Data Is Plural

... is a weekly newsletter of useful/curious datasets.

2021.04.28 edition

Water access points, foreign labor requests, congressional scandals, global mail, and the Tour de France.

Water access points. Launched in 2015, the Water Point Data Exchange today describes 577,000+ specific water access points: boreholes, hand-dug wells, protected springs, rainwater harvest tanks, and more. The platform gathers information from governments and their partners in 50+ countries — mostly in Africa, but also with 10,000+ data-points each in Afghanistan, Bangladesh, Haiti, and India. The records indicate the coordinates of each access point, the date checked, water availability when checked, the water source and/or transport system, and other details. [h/t Katy Sill and Adam Kariv]

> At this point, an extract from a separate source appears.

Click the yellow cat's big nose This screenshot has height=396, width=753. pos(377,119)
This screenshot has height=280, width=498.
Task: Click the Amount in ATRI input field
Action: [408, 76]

Foreign labor requests. In order to hire foreign workers through the government’s H-1B, H-2A, and H-2B programs, US employers need permission from the Department of Labor. The agency collects and publishes data on each “certification” request, detailing the employer (name, location, industry, etc.), job position (title, pay, etc.), and approval status. The datasets go back more than a decade for each program and receive quarterly updates, the most recent being posted last week. Related: At BuzzFeed News, we used the data throughout our 2015/16 series investigating the H-2 program, and maintain a dataset that standardizes key fields from the raw files. [h/t George Ho]

Congressional scandals. In 2018, Michael G. Miller and Brian T. Hamel published a study examining how voters and donors responded to scandals embroiling members of the US House between 1980 and 2010, building on the work of Scott Basinger and others. They have since expanded the dataset, which now covers both the House and the Senate and extends through 2018, providing information on 316 legislator-scandal combinations (categorized as financial, sexual, political, or “other”) and their outcomes.

Global mail. For more than a century, the Universal Postal Union has collected and published statistics about the world’s postal systems. Online, you can query and export country-level data — the number of letter-boxes and permanent post offices, operating revenue, total staff, and much more — going back to 1980. Related: Jon C. Rogowski et al. have used historical UPU reports to count the number of post offices per country between 1875 and 2007. Previously: US post office locations, 1639–2000 (DIP 2021.04.07).

Le Tour. On its official website, the Tour de France lists riders’ results in its famed bicycle race since 1903. The site doesn’t provide downloads, but applied mathematician Thomas Camminady has scraped it to build a CSV file containing each finisher’s rank, time, team, and more.